### Short task 1
In the abstract on dissipative complex quantum networks, what determines whether synchronization occurs between three oscillators or in a single pair?

### Text section
-=-=-=-=-

Dissipative Complex Quantum Networks

Abstract

Most of the classical literature about synchronization phenomena in networks deals with self-sustained phase oscillators in Kuramoto-type models, or with identical nonlinear oscillators studied through the master stability formalism [1]. We instead continue focusing on synchronization during the relaxation dynamics of different linear oscillators driven out of equilibrium and exploring the key role of dissipation. A first step to characterize quantum spontaneous synchronization, considering quantum fluctuations and correlations beyond the classical limit, has been considered in Chap. 4 where synchronization between one pair of damped quantum harmonic oscillators has been reported. We have already seen that, depending on the damping, a pair of oscillators with different frequencies can exhibit synchronous evolution emerging after a transient, as well as robust (slowly decaying) non-classical correlations [2]. This connection has been extended in Chap. 5, where we showed that synchronization may occur between three oscillators or in a single pair depending on the symmetries of the system [3], discussing both transient and relaxation effects.

-=-=-=-=-

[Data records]

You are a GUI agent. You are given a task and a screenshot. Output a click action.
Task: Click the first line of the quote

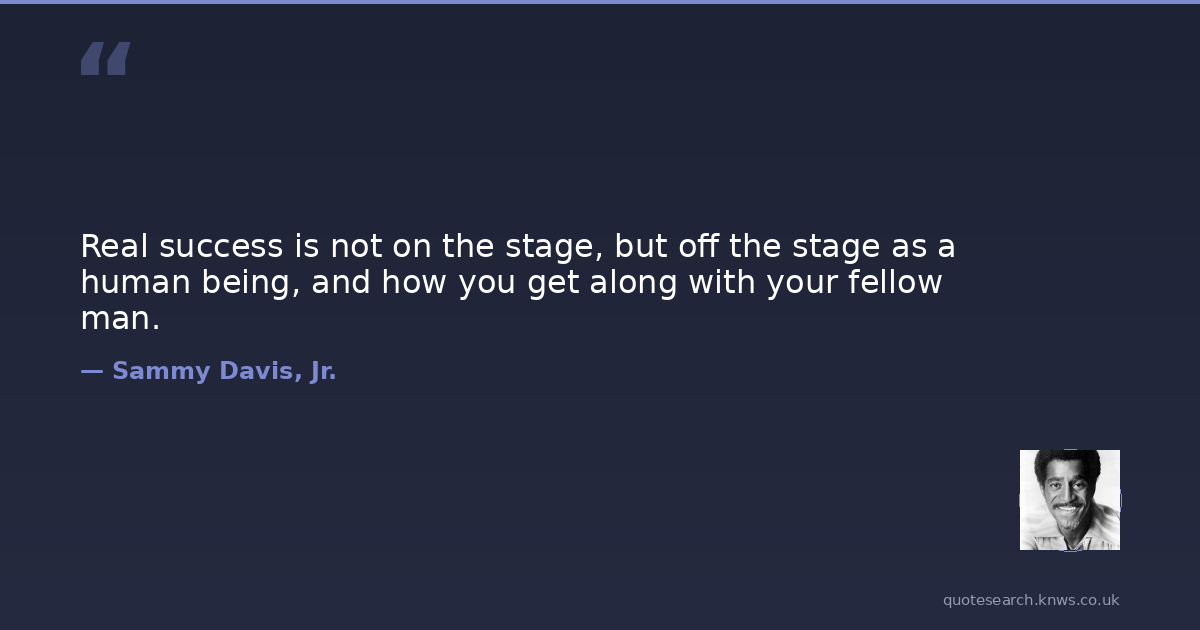click(x=518, y=246)
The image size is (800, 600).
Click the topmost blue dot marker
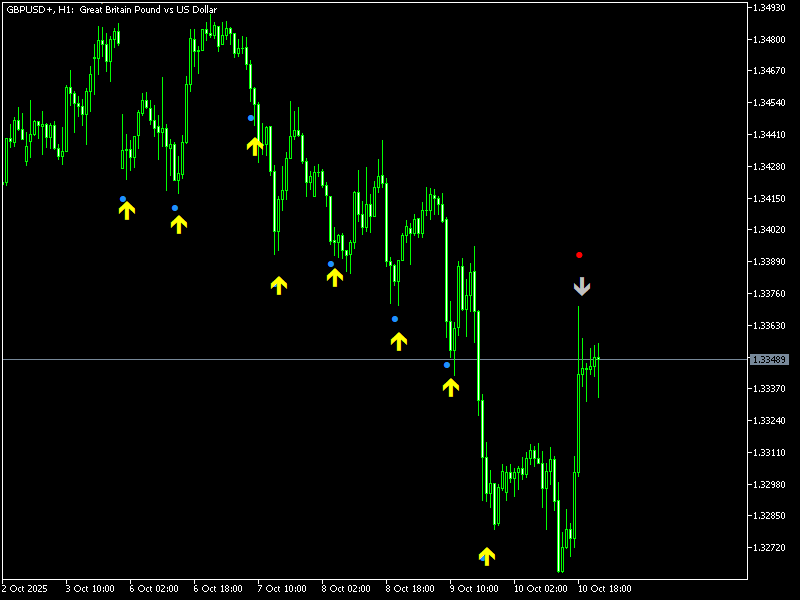(x=251, y=118)
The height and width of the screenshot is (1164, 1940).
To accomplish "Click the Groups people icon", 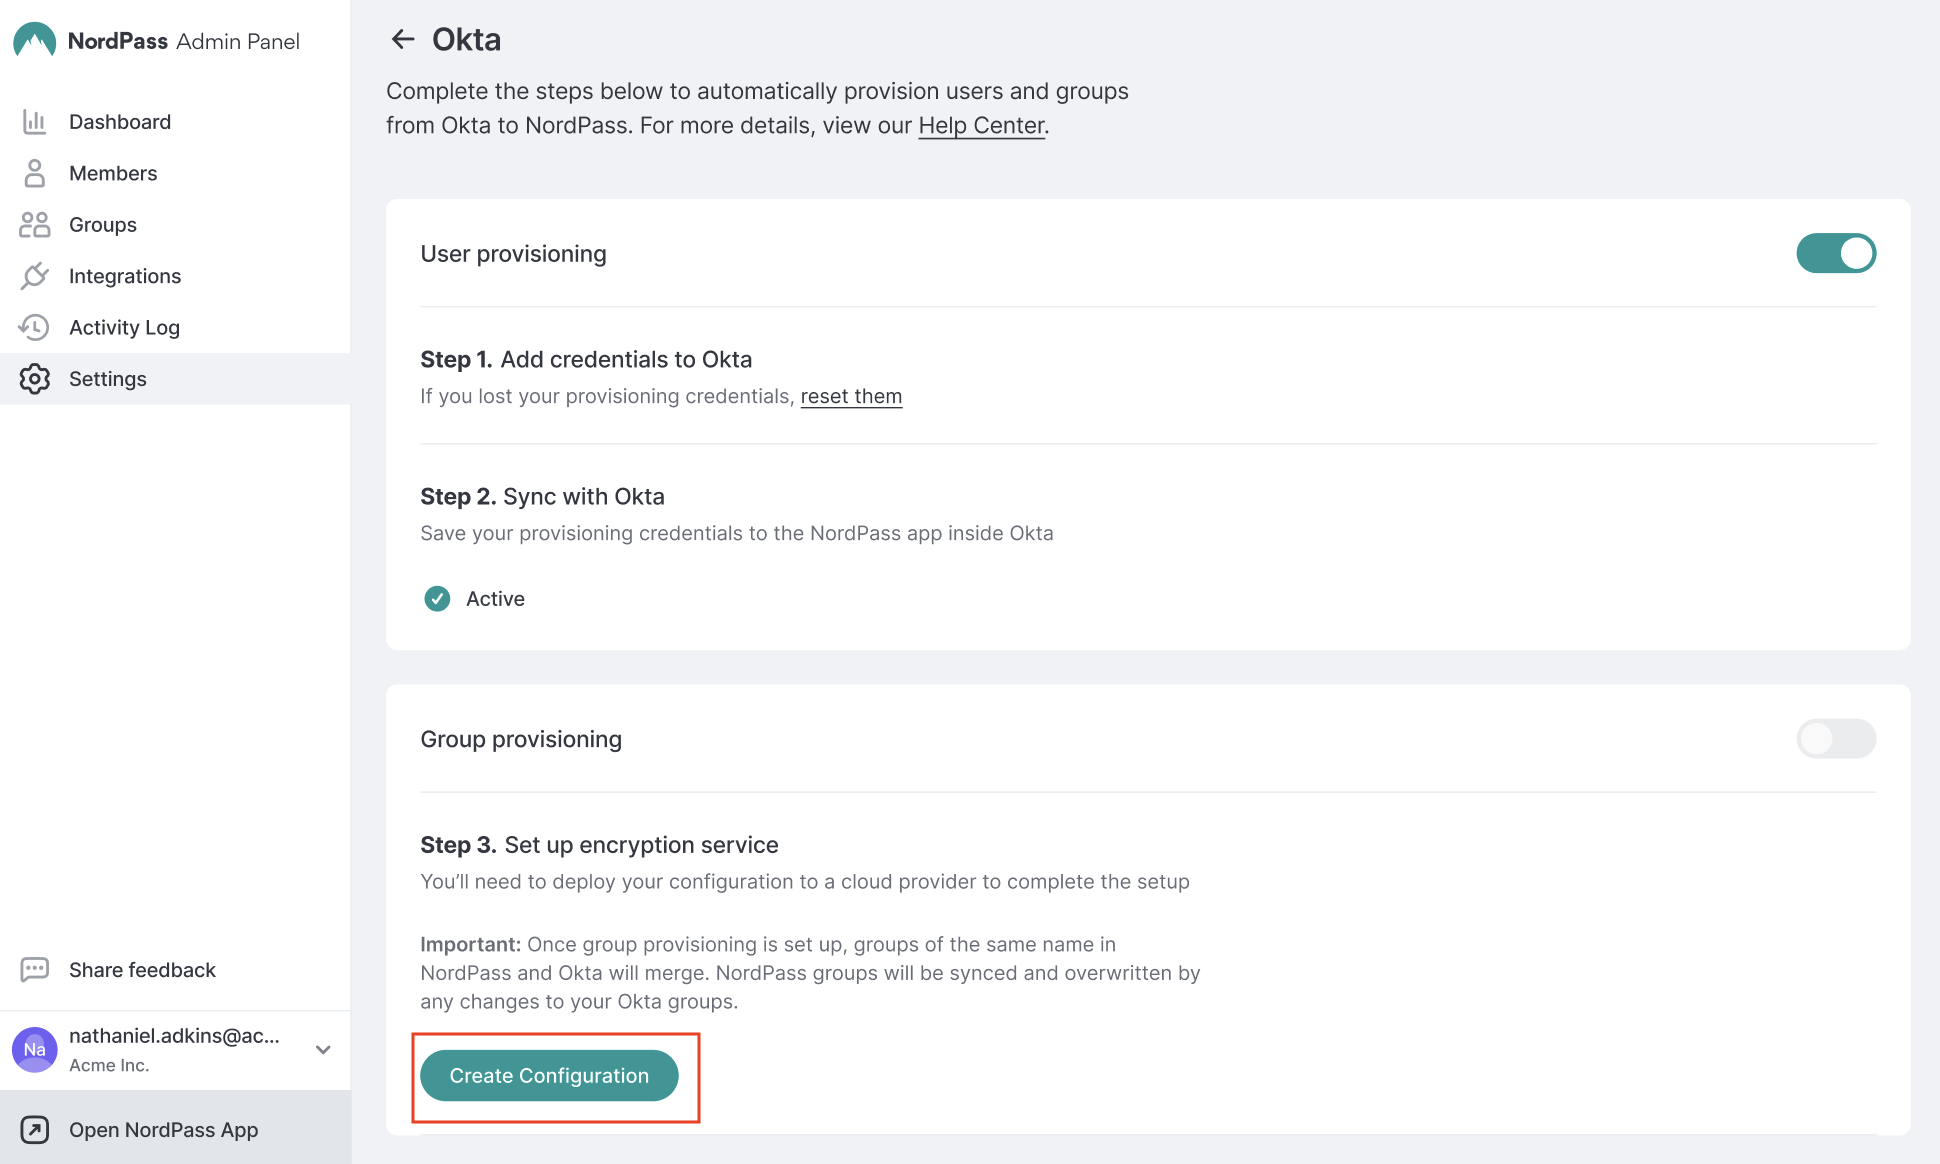I will [x=34, y=225].
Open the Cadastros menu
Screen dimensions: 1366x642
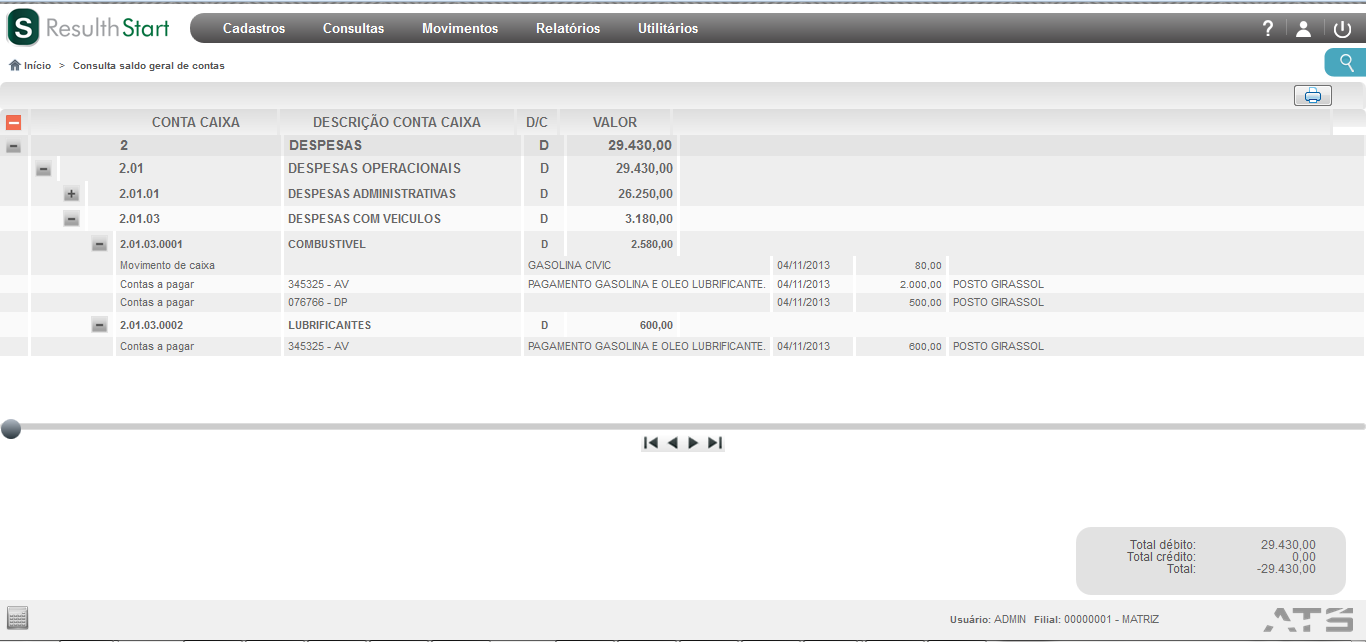click(x=254, y=28)
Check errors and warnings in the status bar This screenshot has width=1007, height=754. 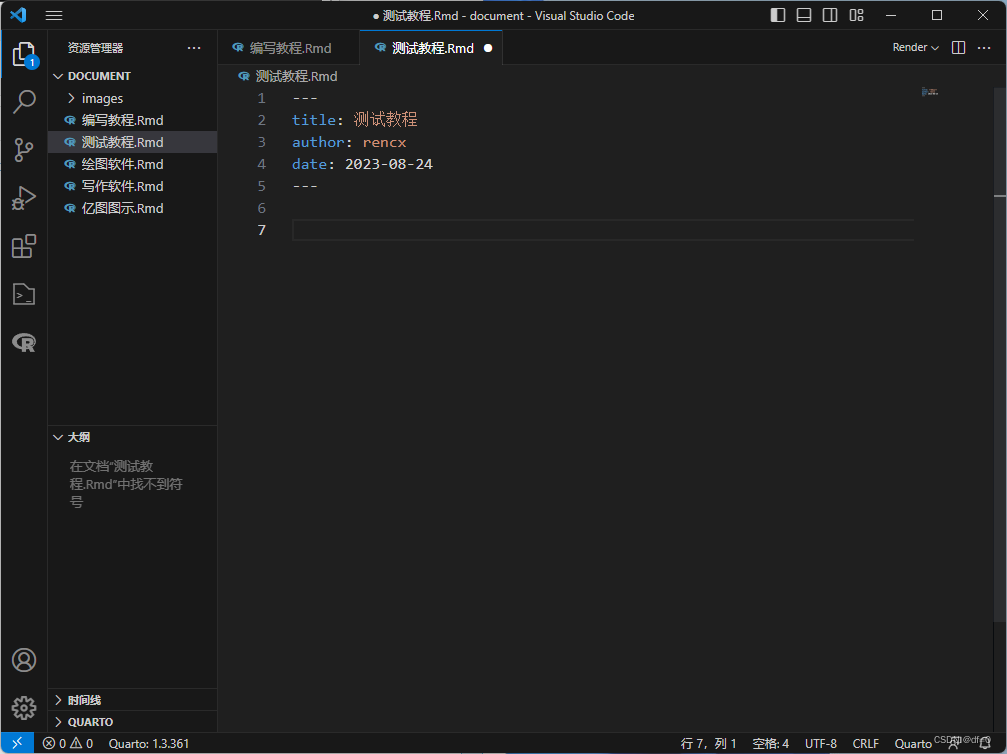click(x=68, y=743)
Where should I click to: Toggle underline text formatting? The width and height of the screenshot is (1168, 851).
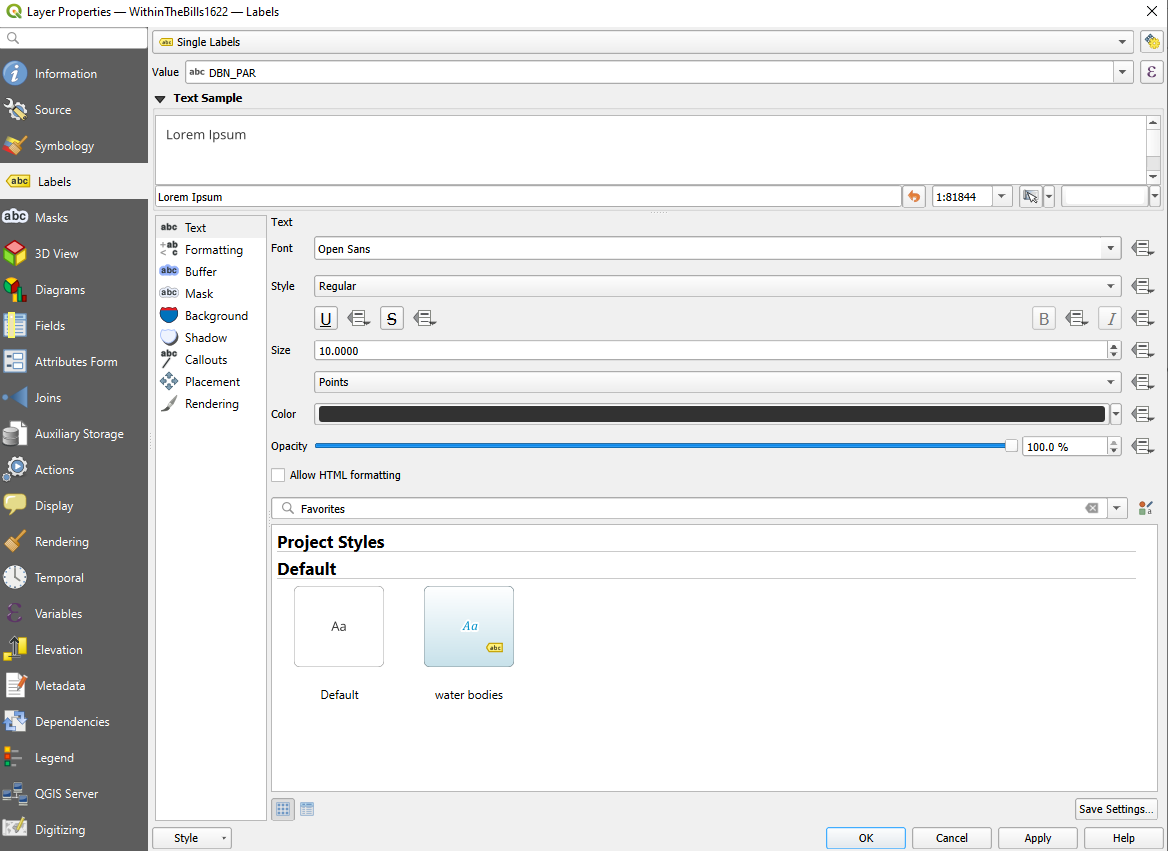(325, 317)
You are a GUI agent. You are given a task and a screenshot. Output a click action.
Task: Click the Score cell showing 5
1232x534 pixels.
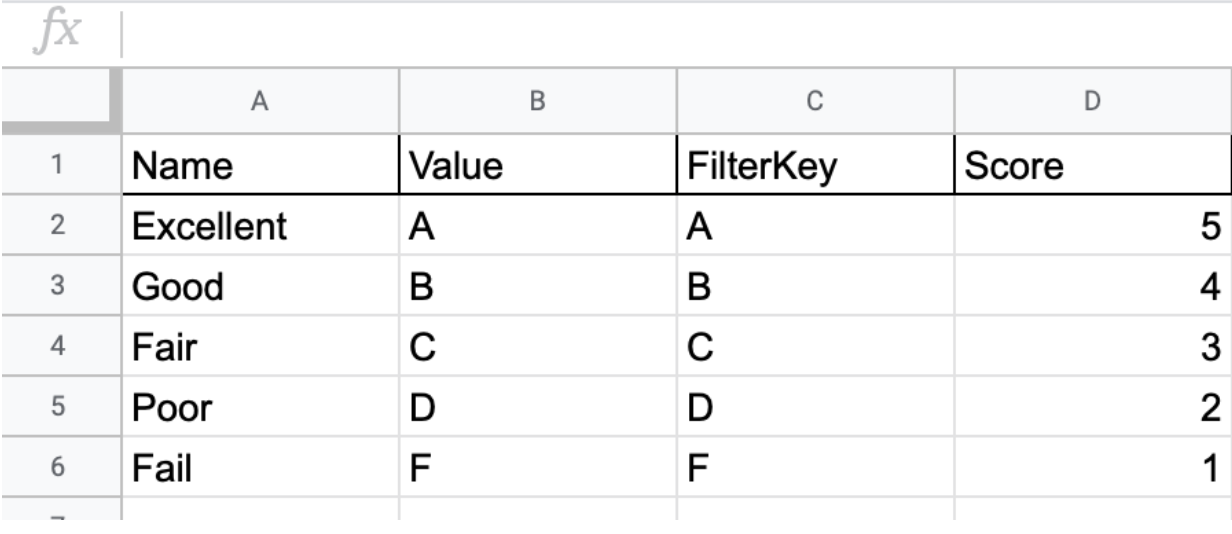1091,229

-=-=-=-=-

### Short task 2
Rescale the data records starting at the first line of the records and ending at the line containing "(x=251, y=118)", both included. Write every one of these lines again, requests included. Multiply each coordinate in the answers by 2.25 and round to whole numbers, with halves rounded up. Leave out the pictures.

### Problem solution 1
The symmetries of the system.

### Problem solution 2
You are a GUI agent. You are given a task and a screenshot. Output a click action.
Task: Click the first line of the quote

click(x=1166, y=554)
The image size is (800, 600).
Click the topmost blue dot marker
(x=565, y=266)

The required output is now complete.